UMA’s Priceless financial contracts templates can be used to create synthetic tokens, while data verification mechanics (DVM) work as an oracle to allow the feeding of external data to the protocol. These two components create new investment opportunities and use cases for users and developers looking to integrate synthetic assets.

As an open-source project, UMA’s code is available to the public via GitHub, allowing the community to participate in the project’s development by reporting bugs and detecting vulnerabilities, greatly improving the security and auditing of the protocol.

What is the Purpose of UMA?

The UMA protocol was designed as an open-source protocol that allows any two counterparties to design and create their own financial contract as it suits their needs by using concepts borrowed from Fiat financial derivatives.

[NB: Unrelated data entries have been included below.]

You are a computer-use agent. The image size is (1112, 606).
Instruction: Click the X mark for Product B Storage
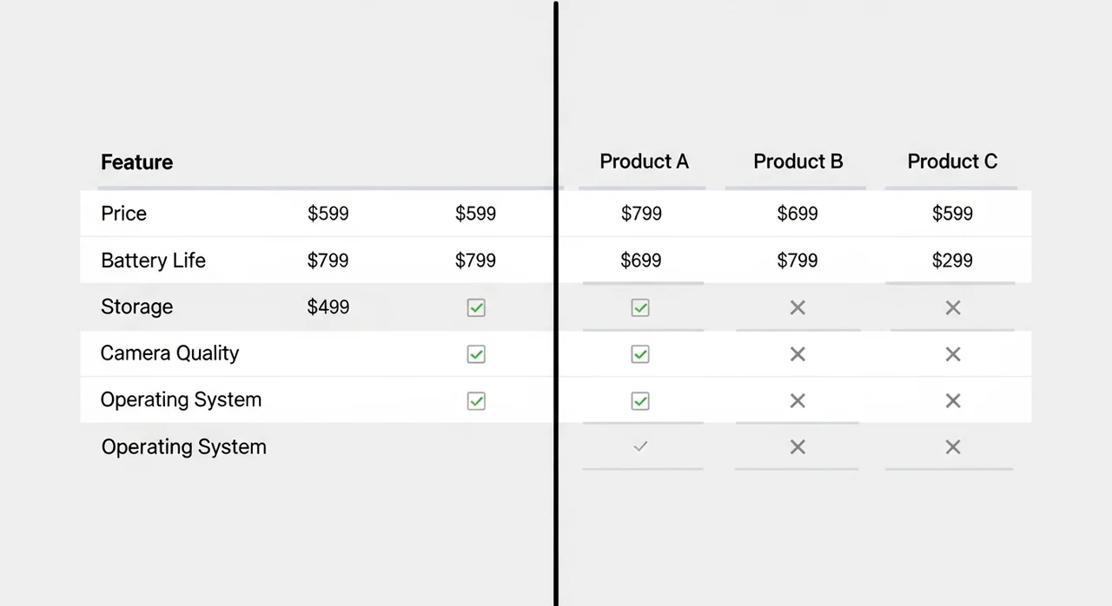click(798, 307)
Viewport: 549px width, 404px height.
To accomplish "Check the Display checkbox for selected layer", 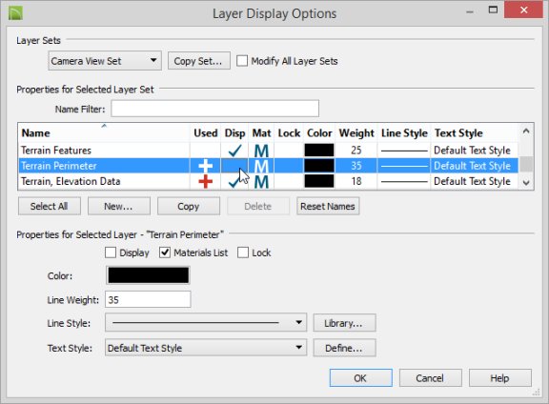I will (111, 253).
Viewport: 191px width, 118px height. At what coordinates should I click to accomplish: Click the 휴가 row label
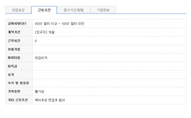coord(11,75)
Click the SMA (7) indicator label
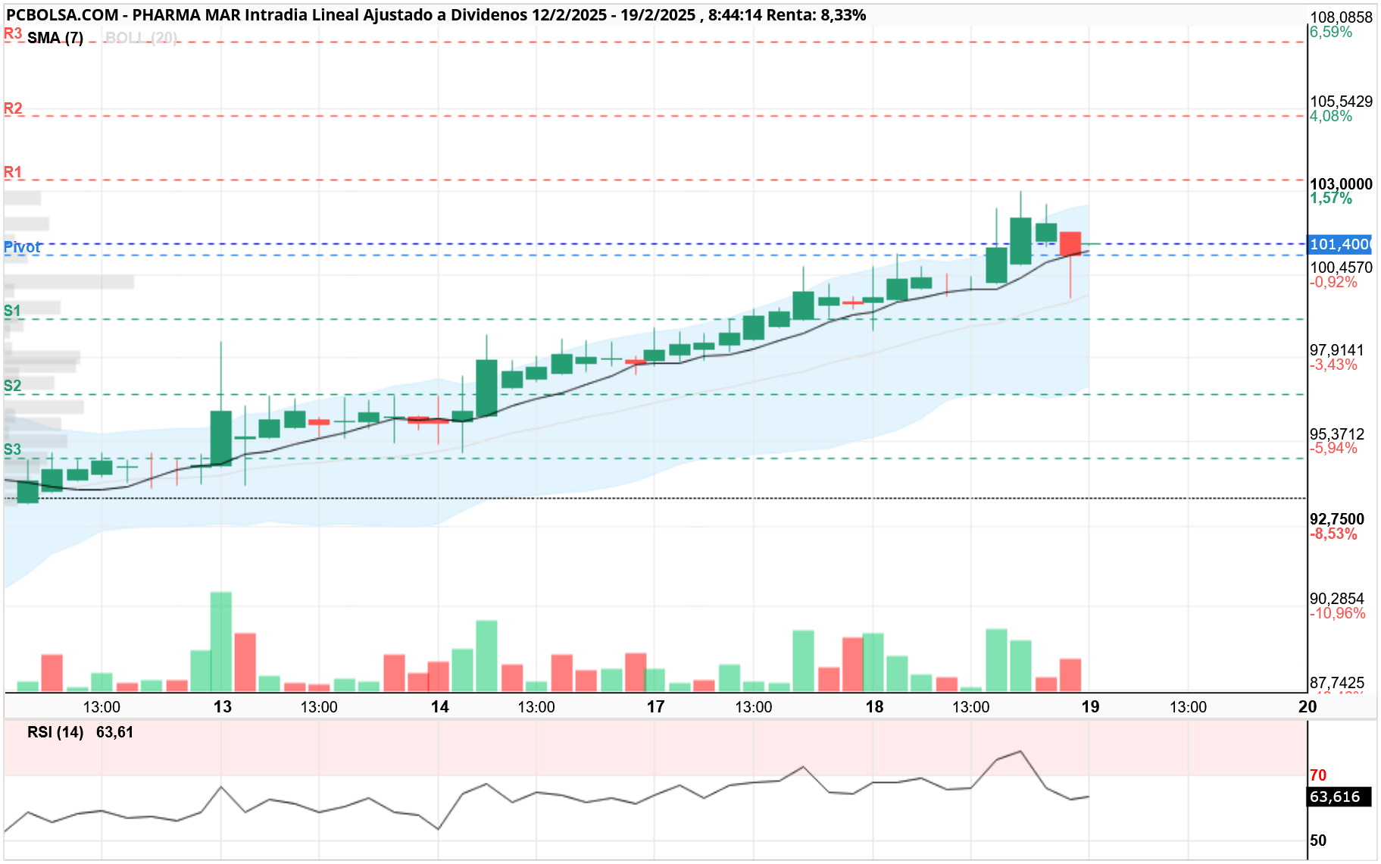Screen dimensions: 1381x864 coord(55,38)
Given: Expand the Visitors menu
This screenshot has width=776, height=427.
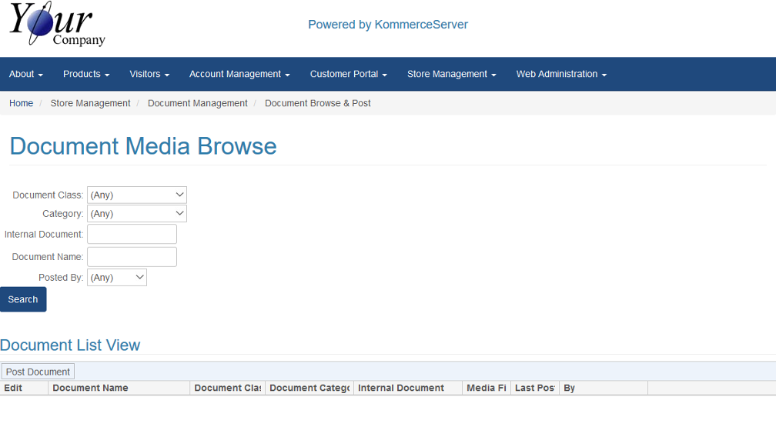Looking at the screenshot, I should click(149, 75).
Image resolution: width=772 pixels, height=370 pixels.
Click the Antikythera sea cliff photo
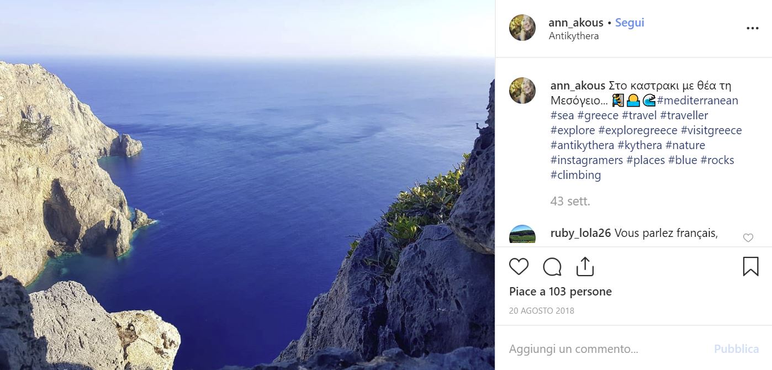247,185
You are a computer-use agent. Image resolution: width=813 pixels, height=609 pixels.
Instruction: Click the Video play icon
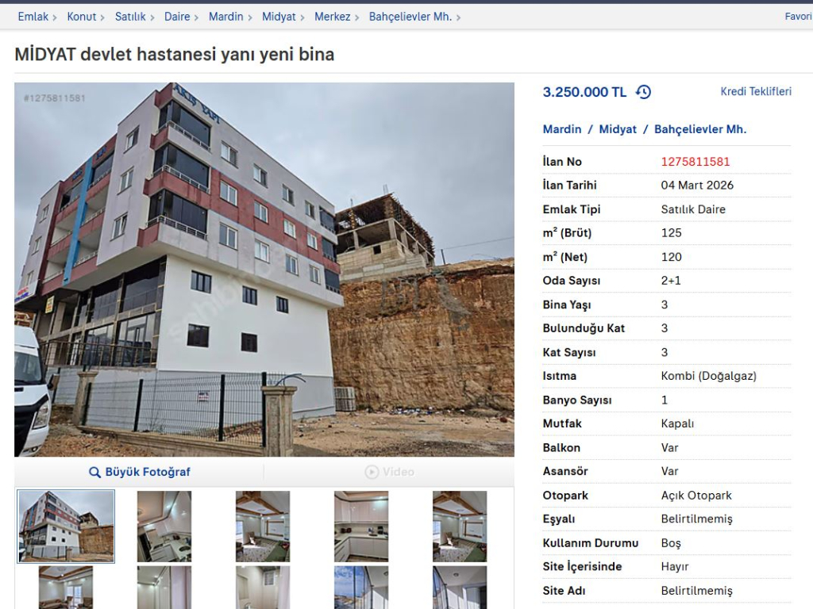372,472
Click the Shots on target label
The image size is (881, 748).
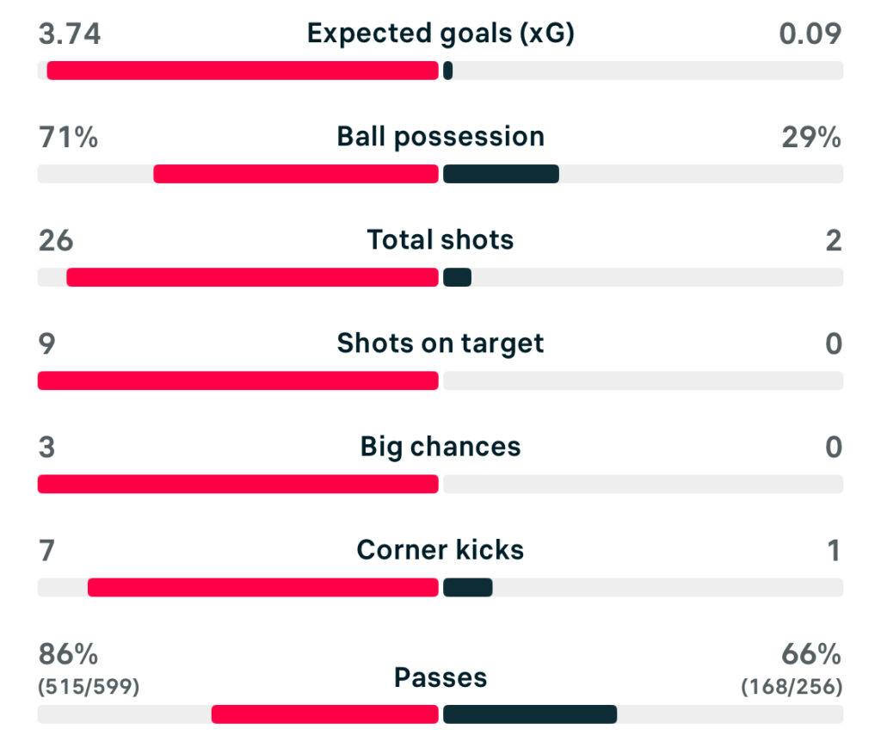pos(441,343)
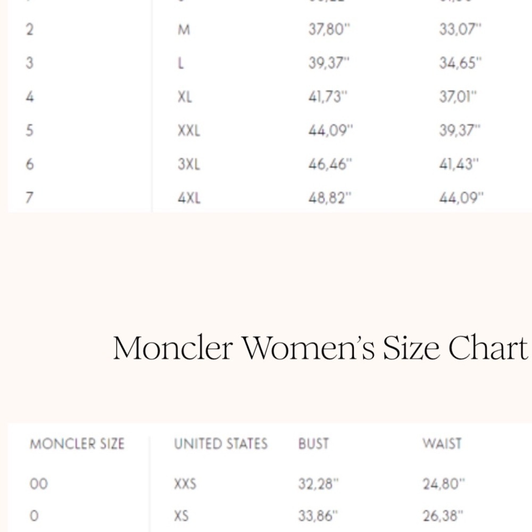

However, unlike traditional derivatives, these contracts are secured with economic incentives alone. making them self-enforcing and universally accessible, one of the main objectives of the DeFi movement.

By using UMA, developers have a fast, flexible, and secure way to easily create synthetic assets on the Ethereum network while benefiting from faster time launches, no design limits, provably secure, and minimal oracle usage.

The UMA token is primarily used in the governance of the protocol by granting its holder the right to vote and propose changes and vote on the value of price identifiers at historic timestamps when a dispute arises, granting them rewards for doing so.

Using the UMA token creates an autonomous and self-sustaining DeFi protocol that offers lower fees and more flexibility.

How Does UMA Work?

UMA uses two crucial technologies to allow the creation of its synthetic derivatives on the Ethereum blockchain: priceless financial contract templates and a Data Verification Mechanism (DVM).

A priceless financial contract is a contract that doesn’t require an on-chain price feed to operate, which removes the necessity to use oracles in every situation. The lack of this requirement results in the need to have stakeholders participate in disputes by identifying improperly collateralized positions and rewarding them in the process.

DVM is the optimistic oracle service provided by the UMA protocol and the mechanism in charge of taking care of disputes. When a dispute takes place, a price request is received by the DVM, which then proposes a vote for UMA stakeholders to provide the price of the required asset at a specific time.

These votes are then aggregated and returned by the DVM, resulting in the liquidator losing its liquidation bond and the disputer being rewarded or vice versa, depending on who was correct in the dispute. Stakeholders who voted will then receive an inflationary reward of 0.05% of the current $UMA supply, distributed proportionally depending on their stakes.

This optimistic approach not only incentivizes participation from UMA holders but also acts as a deterrent against futile disputes and incorrect collateralization by penalizing incorrect behavior. The UMA token also allows its holders to vote on what type of contracts and assets can form part of the protocol, what changes are implemented, and how the protocol will operate in the future.